All too often, Royal Trux have been used a signifier, an indicator or exemplar of something beyond the parameters of their musical career – as "the last great couple in rock" (NME) or "the last great rock & roll band" (Bobby Gillespie). What began as a simple rock-oriented project has become a byword for cult credibility, obscurantism and lurid stories of hedonism that have no bearing at all on what Neil Hagerty and Jennifer Herrema set out to achieve with the band. A case in point is Veterans Of Disorder, the latest in Drag City’s reissue campaign. As the follow-up to the rightly acclaimed Accelerator, it is a neglected work, retrospectively placed in the unenviable position of succeeding the acknowledged Royal Trux classic. I beg to differ, for many reasons.
The band’s imperial phase began not with Accelerator, but with the astounding 3-Song EP that preceded it, and lasted all the way to their swansong in 2000, Pound for Pound. But this was not understood at the time, with even the most effusive praise from the music press being couched in the most back-handed language possible. In her review of the album for NME, Victoria Segal declared that "Hagerty and Herrema are reanimators, make-up-wielding morticians touching up on-the-slab riffs with a rosy flush […] walking with zombies, and storing what’s left of the spirit of rock & roll in a leaky cryogenic chamber down in the basement of their backwoods hideout".
In viewing Royal Trux as a kind of sonic formaldehyde, Segal was entirely in keeping with critical perception of the group, but this is incorrect. In fact, Royal Trux worked in a manner befitting a different age, when hard rock bands carried out their work unimpeded by major label interference and honed their own particular aural vernacular over several albums. As their eighth album proper, Veterans Of Disorder was yet another refinement of the Trux sound, from effervescent blast of ‘Waterpark’ to the folksy drawl of ‘Witches Tit’. The confidence that breezes through each track is a testament to the autonomy the band had won for themselves after their spell on Virgin; they were perhaps the only band to wrestle back both financial and creative freedom during the turbulent post-grunge era.

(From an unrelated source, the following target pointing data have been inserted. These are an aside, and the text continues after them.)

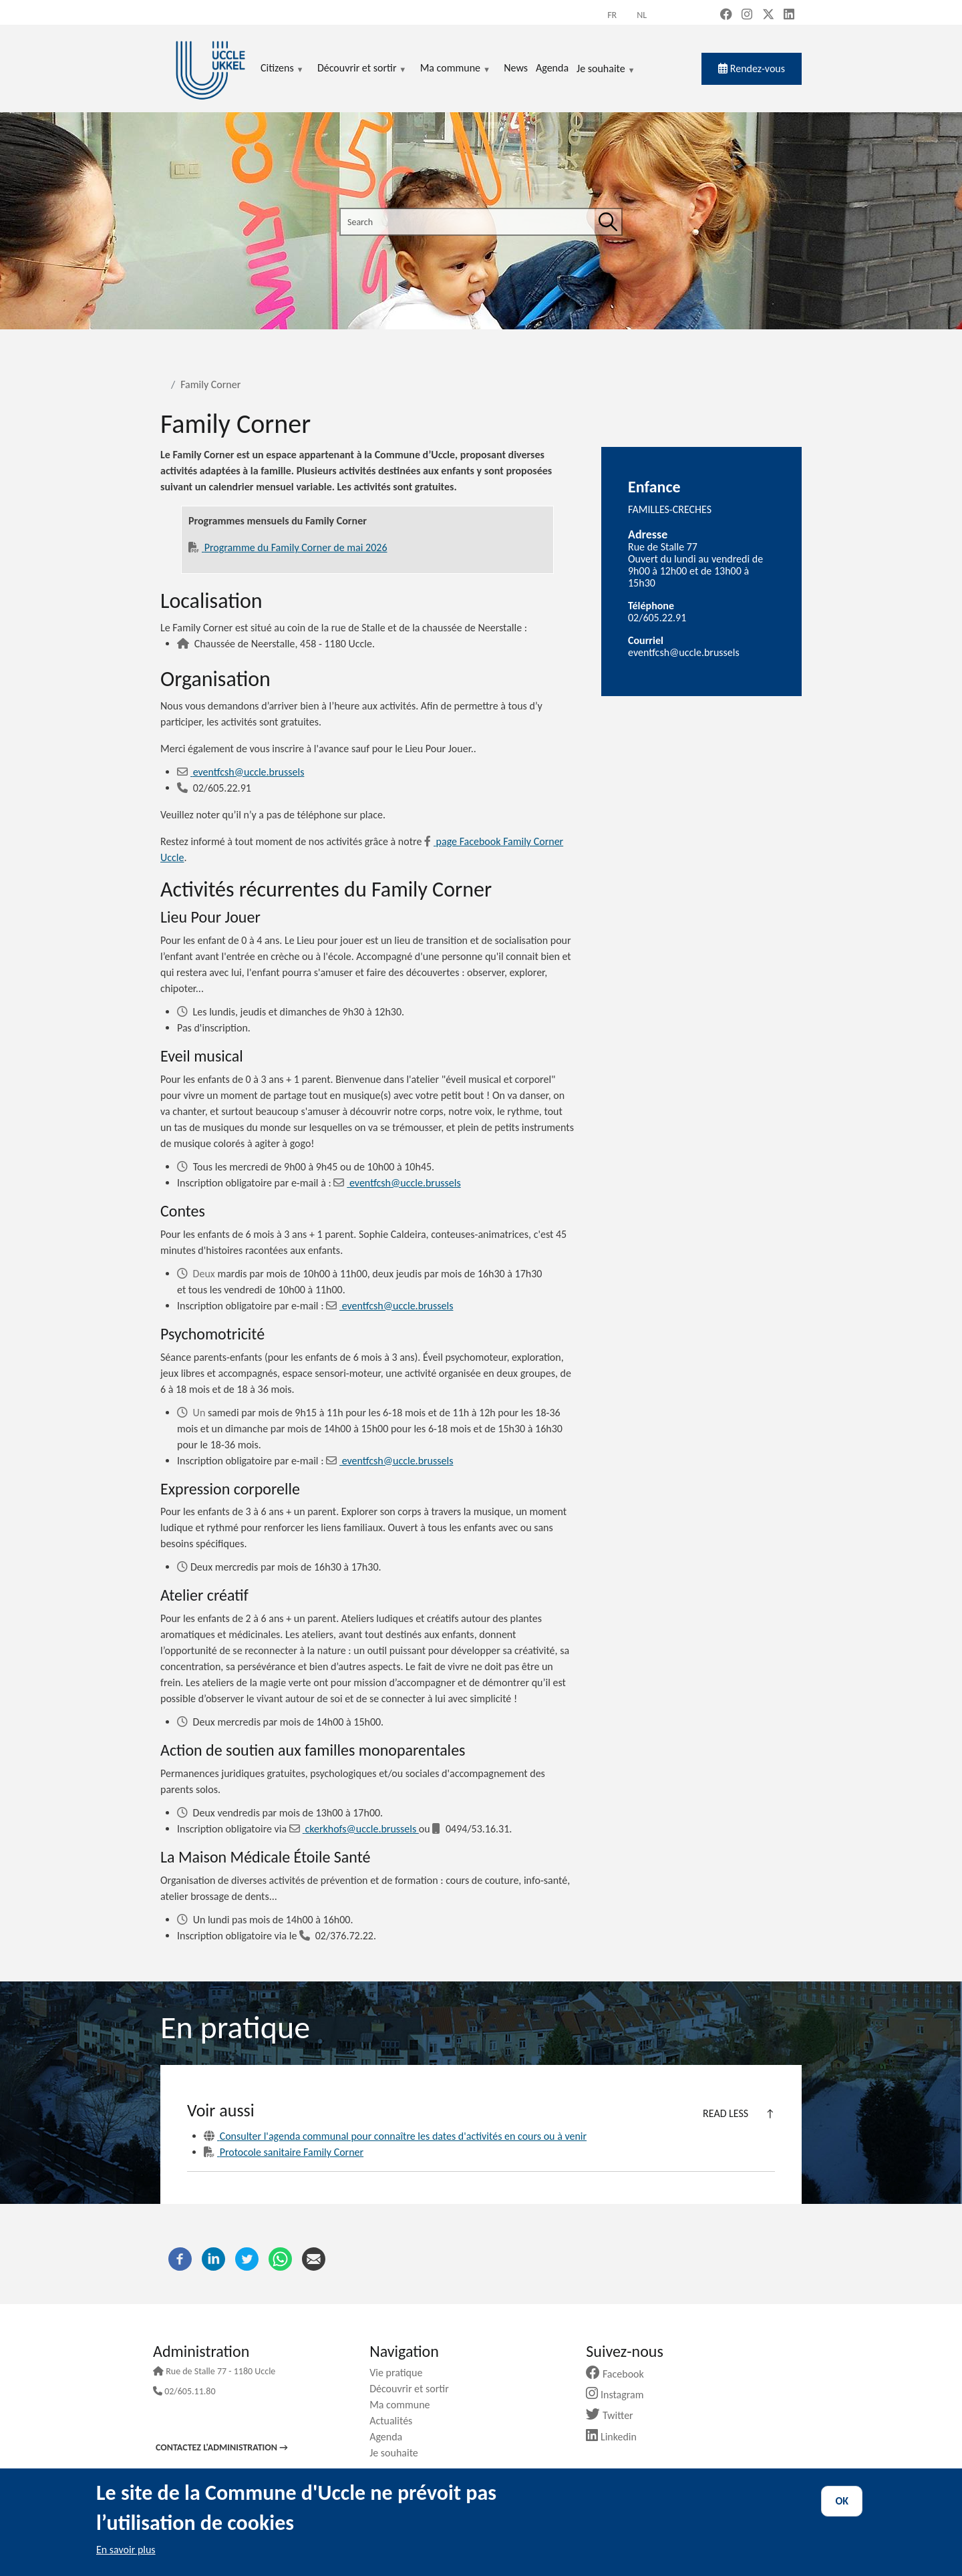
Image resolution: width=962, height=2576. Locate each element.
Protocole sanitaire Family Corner (290, 2152)
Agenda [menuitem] (552, 67)
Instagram (619, 2394)
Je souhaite (606, 69)
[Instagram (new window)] (747, 15)
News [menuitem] (516, 67)
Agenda (390, 2436)
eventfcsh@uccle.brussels (247, 772)
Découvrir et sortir (414, 2388)
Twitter (614, 2415)
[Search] (608, 221)
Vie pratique (400, 2372)
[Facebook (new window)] (726, 15)
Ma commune (404, 2404)
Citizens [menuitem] (282, 68)
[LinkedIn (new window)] (789, 15)
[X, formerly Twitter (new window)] (768, 15)
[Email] (183, 772)
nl (642, 15)
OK (841, 2500)
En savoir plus (126, 2549)
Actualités (395, 2420)
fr (612, 15)
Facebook (620, 2374)
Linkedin (616, 2436)
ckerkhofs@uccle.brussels (354, 1828)
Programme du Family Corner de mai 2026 (294, 547)
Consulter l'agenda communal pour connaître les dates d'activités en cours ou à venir (395, 2136)
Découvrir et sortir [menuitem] (362, 68)
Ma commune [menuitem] (455, 68)
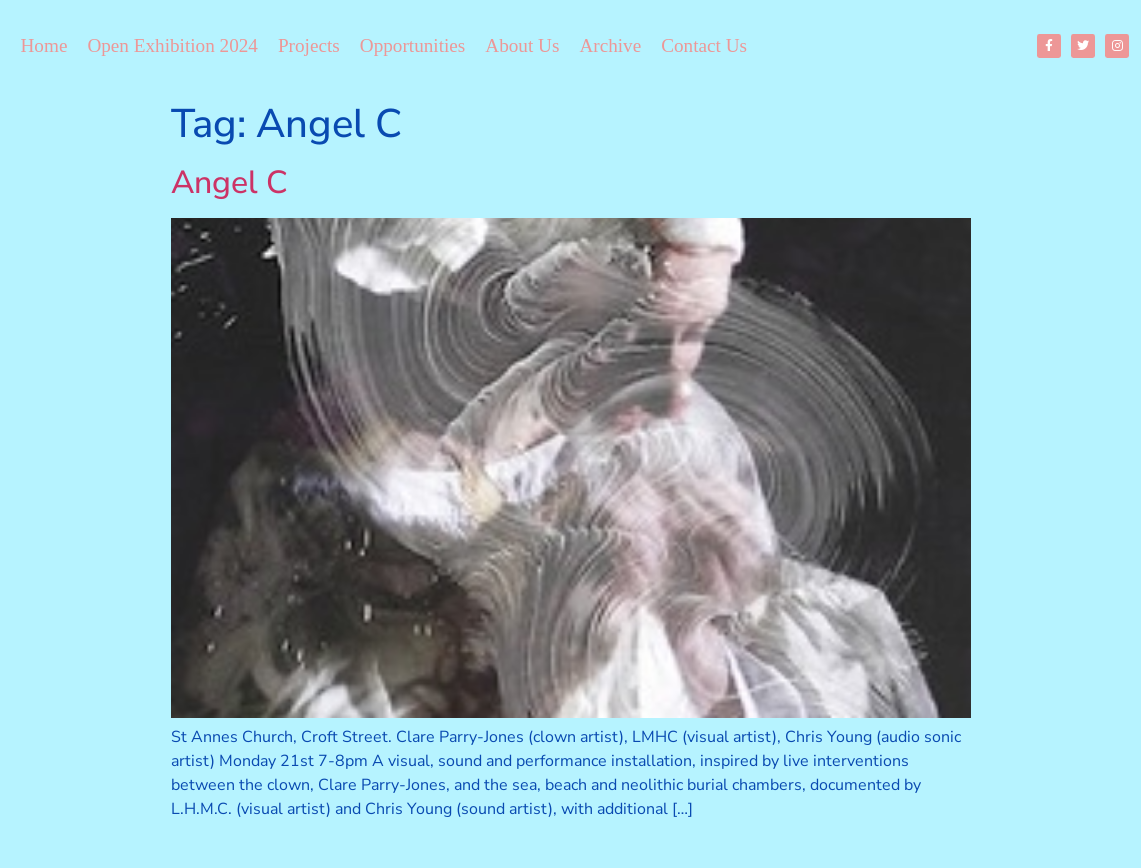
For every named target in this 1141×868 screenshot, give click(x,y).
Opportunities (413, 45)
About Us (522, 45)
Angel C (229, 182)
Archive (610, 45)
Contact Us (704, 45)
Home (44, 45)
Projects (309, 45)
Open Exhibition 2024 (172, 45)
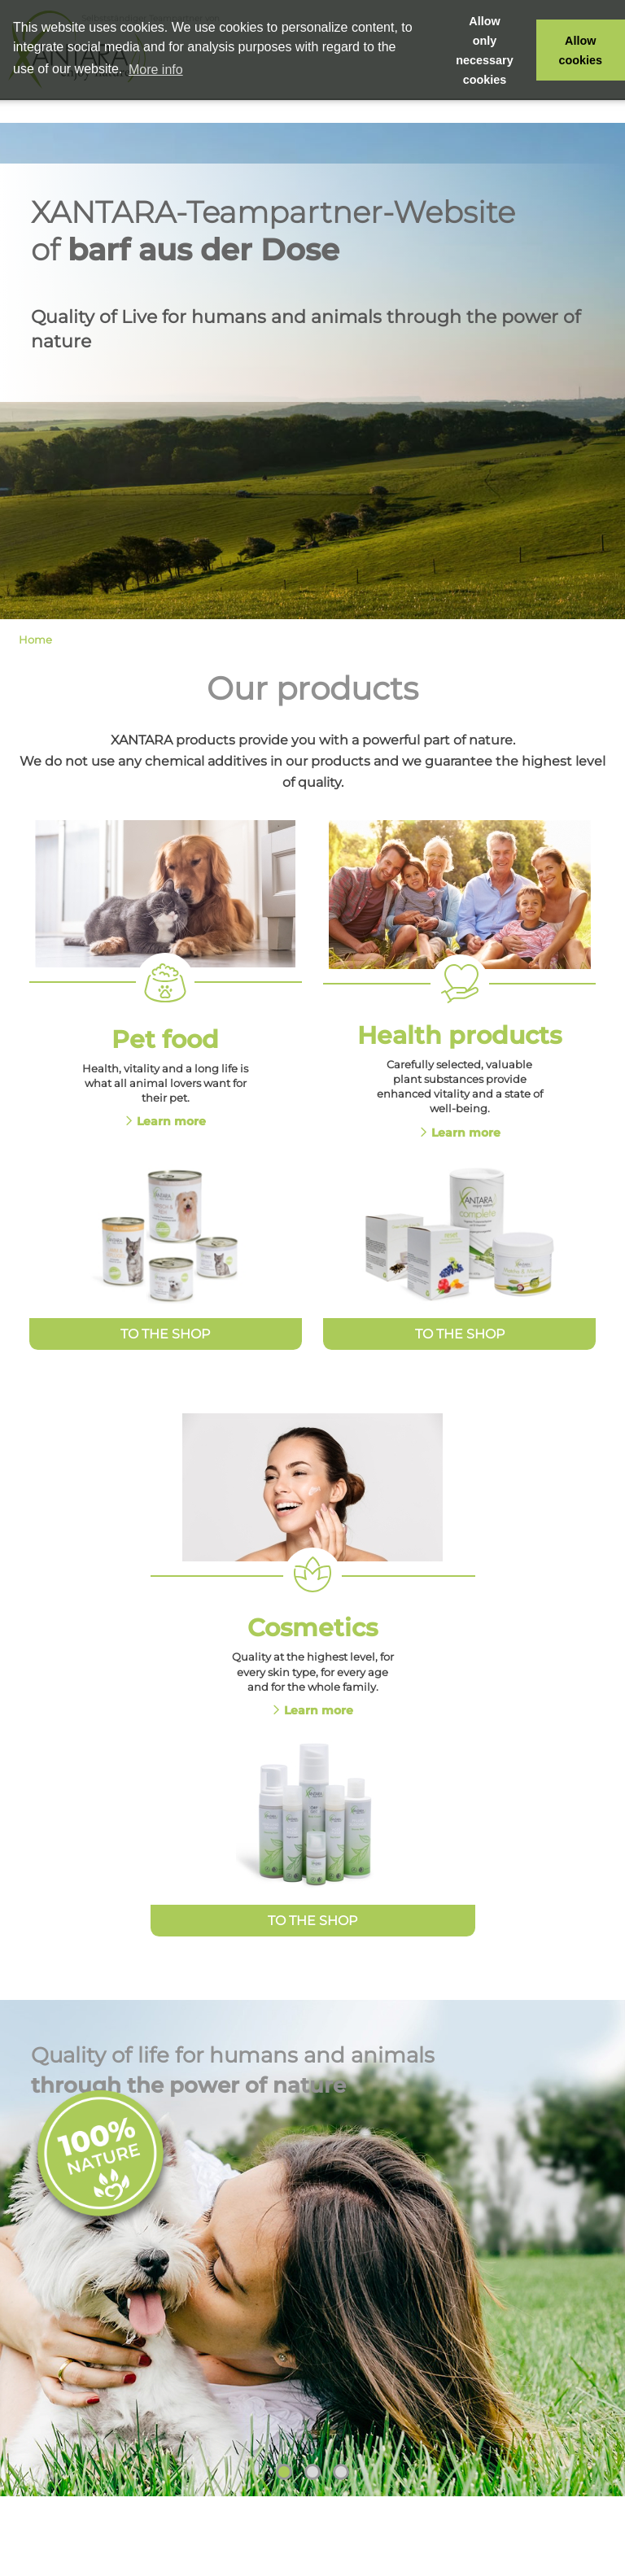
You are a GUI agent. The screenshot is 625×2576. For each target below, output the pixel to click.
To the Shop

Jennifer Herrema clearly channels the teak-tough vocal legacy of Nazareth’s Dan McCafferty throughout, whilst Neil Hagerty is on spectacular form. His snarling riff for ‘Waterpark’ is one of the most concise of his career. His exquisite work on the likes of ‘Yo Se!’ with its delicate arpeggiated lick displays the full depth of his talents, but it is on the fantastical finale of ‘Blue is the Frequency’ where his explosive skills as a soloist reach their apex. Royal Trux always were a hard rock band at their core, and Veterans Of Disorder displays their innate hard rock credentials to the fullest extent.